4:VIPにかわりましてNIPPERがお送りします
2011/02/16(水) 22:37:18.10 ID:yiTG7ZAso
目の前に見えるのは白い天井。
焦点の合わない目をぱちくりと瞬かせ、上条はゆっくりとその上半身を起こす。
いつの間にか蹴り飛ばしていた薄い掛布団は足元で団子になっており、その役割を果たしていない。

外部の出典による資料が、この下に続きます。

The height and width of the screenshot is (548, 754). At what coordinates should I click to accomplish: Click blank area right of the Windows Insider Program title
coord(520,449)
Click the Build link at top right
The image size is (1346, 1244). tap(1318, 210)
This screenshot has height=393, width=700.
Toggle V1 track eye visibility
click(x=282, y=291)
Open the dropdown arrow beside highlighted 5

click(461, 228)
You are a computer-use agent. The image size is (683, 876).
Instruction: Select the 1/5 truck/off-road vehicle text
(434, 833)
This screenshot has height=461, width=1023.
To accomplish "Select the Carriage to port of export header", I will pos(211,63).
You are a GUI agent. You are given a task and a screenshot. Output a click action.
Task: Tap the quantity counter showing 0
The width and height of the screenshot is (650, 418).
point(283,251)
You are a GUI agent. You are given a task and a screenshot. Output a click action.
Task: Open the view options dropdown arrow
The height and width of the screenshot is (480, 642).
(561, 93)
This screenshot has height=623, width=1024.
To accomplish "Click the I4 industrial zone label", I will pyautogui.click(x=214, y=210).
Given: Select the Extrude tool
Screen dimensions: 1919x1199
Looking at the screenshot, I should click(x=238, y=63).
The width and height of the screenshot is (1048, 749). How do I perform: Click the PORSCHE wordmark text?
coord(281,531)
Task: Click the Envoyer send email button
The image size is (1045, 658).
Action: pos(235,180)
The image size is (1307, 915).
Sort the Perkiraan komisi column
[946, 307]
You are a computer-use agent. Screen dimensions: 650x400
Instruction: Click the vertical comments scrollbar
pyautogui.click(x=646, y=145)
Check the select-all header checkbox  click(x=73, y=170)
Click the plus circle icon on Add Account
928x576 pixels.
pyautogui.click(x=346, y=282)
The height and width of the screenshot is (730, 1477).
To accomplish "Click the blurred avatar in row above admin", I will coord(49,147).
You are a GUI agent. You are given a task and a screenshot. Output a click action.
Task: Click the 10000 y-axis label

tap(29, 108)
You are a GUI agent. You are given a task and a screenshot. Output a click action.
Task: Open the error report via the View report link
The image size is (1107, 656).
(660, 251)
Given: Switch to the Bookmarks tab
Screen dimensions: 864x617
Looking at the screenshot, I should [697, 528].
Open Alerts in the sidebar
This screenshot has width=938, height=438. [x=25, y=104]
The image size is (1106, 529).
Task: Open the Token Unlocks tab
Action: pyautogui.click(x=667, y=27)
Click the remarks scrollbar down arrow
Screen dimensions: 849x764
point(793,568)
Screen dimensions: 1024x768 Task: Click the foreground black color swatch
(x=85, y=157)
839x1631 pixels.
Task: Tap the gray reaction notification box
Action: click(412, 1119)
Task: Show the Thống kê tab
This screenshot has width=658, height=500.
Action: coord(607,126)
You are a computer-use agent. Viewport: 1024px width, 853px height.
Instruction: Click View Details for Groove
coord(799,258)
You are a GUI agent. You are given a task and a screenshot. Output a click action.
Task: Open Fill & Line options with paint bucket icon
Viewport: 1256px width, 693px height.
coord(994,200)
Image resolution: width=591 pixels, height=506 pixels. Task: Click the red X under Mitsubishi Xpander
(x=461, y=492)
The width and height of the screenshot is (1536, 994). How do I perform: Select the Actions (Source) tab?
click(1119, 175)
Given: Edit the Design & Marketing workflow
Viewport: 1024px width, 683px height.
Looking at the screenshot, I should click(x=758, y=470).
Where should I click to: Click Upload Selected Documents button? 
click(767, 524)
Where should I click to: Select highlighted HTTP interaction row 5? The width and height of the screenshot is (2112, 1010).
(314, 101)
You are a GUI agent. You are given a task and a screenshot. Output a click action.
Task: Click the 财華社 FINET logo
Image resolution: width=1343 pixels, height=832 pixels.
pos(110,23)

それもこれもこの暑さのせいだ、と一人で納得し、上条はベッドから這い出る。
ボサボサの髪を掻き、部屋の隅に置かれた時計へと視線を向ける。
七月二十日。
デジタル表示のそれは、夏休み初日という学生にとっては至高の時の始まりを告げていた。
「にしても……昔の夢なんて珍しいな」
上条はのそのそと立ち上がると洗面台へと向かう。
そこに取り付けられた鏡には、寝ぼけた馬鹿面に映りこんでいた。
いまいちハッキリしない意識を冷水で無理矢理にこじ開ける。
昔の夢だった―――。
(アイツ………元気にやってんのかな)
もしゃもしゃと歯を磨きながら、上条はふと思案にふける。
もう何年も前の事だ。
上条が慕っていた一人の友人。
急な転校とだけ言って去って行ったあの出来事は、なかなかに衝撃的だったというのを覚えている。
(最近連絡も取ってねぇよな……)
連絡先くらいは携帯に入っていたっけか、と曖昧になりつつある記憶を手繰り寄せる。
転校してしばらくの間、上条は割と頻繁にメールを出していた。
但し、それに返事が来た記憶はない。
転校先の『学校』は発展的な開発になる、という話を聞いていたことから、単純に忙しいのだと思ってはいた。
段々と連絡の頻度も減っていき、いつのまにか疎遠になっていた。
一度そうなってしまった関係を修復することは難しく、中学に上がる頃にはメールを送る事もなくなっていた。
「久々に連絡してみるか?」
洗面台から部屋に戻った上条は、充電器にさしてあった携帯を手に取るとアドレス帳を開く。
お世辞にも多いとは言えない登録件数の中から、目的のものを探し出すのにそう時間はかからない。